Folate or vitamin B9 aids the brain in producing serotonin, dopamine and norepinephrine which are all brain chemicals affecting mood. Folate can be found in dark leafy green vegetables such as spinach and Brussel sprouts, beans such as pinto and garbanzo, asparagus, peanuts, soybeans, liver, lentils and sunflower seeds. Beets are also high in this vitamin and have the added bonus of betaine that helps the brain make SAM-e which is a natural antidepressant. Vitamin B6 deficiencies have been identified as contributing to depression. Foods high in vitamin B6 include papaya and oranges, which are also high in folic acid, tuna, chicken, turkey, rice and wheat bran, garlic, hazelnuts, sunflower seeds and sesame seeds. Vitamin B12, which a significant number of Americans are deficient in, is another B vitamin that Edward Reynolds, MD, at the Institute of Epileptology, King’s College, London, says is important in preventing mood disorders, dementia and central nervous system disorders. Meat, fish, poultry and dairy products are all food sources for vitamin B12 with mussels being one of the best sources and they also contain zinc, iodine and selenium which are important trace minerals for stabilizing mood. And here’s some good news, dark chocolate is also a mood booster. Be sure to get the good chocolate that is organic and dark with a high percentage of cocoa and stay away from the sugar-filled milk chocolate bars. Our bodies should produce enough B vitamins naturally, but many people are not able to absorb these vitamins from foods. This is typically a problem in the digestive tract and taking a quality probiotic supplement can help with production and absorption of B vitamins. Replacing the probiotics or “friendly bacteria” in our intestines helps to produce the B vitamins in our bodies. Supplements like acidophilus and bifidus can give the body a boost to keep producing these vitamins.

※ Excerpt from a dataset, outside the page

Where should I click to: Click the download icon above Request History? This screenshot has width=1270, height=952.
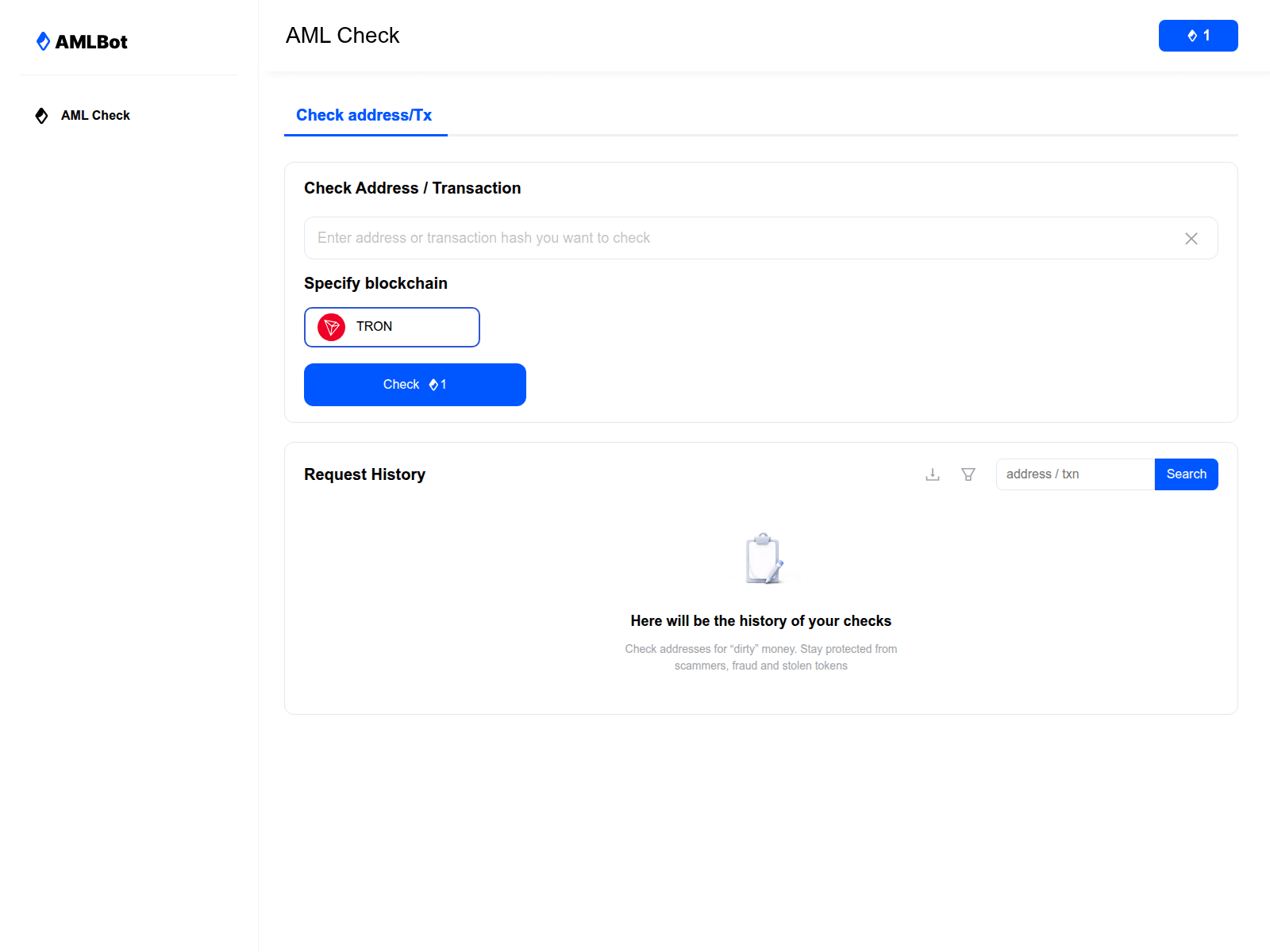932,474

PEA, which stands for phenylethylamine, is a naturally occurring substance in the body that is linked to energy, mood, and attention. PEA is a vital part of your brain function and is responsible for feelings of pleasure as well as mental acuity. Cheddar cheese, AFA bluegreen algae and chocolate are all food sources for PEA.
The mineral selenium has been found in studies to be useful as a mood booster in that it helps combat oxidative stress in the brain which can be linked to depression. Too much selenium can be bad for you so it is better to get this from foods such as oysters, clams, crab, sardine and fish, nuts and seeds, lean meats, whole grains, beans and legumes and low-fat dairy than from supplements. The amount recommended for most adults is 55 micrograms daily.
Magnesium is an essential ingredient for muscle relaxation, overall body calm, boosts energy, and has a soothing influence on mood. Magnesium rich foods include green vegetables such as Swiss Chard, spinach, cereals and grains such as brown rice, quinoa, oatmeal and bran, peas, beans, peanuts, lentils, pumpkin seeds, soybeans, cashews, almonds, halibut, and fruits such as bananas and figs. Don’t overdo the magnesium though since once your body has absorbed enough magnesium it will release the rest, usually in the form of diarrhea.
Now you know what needs to be included in your happy pill. You can make some changes or additions to your diet or you can supplement your diet with AFA bluegreen algae to fill in the nutritional gaps. In capsule form, powder form or tablets; that’s truly a happy pill.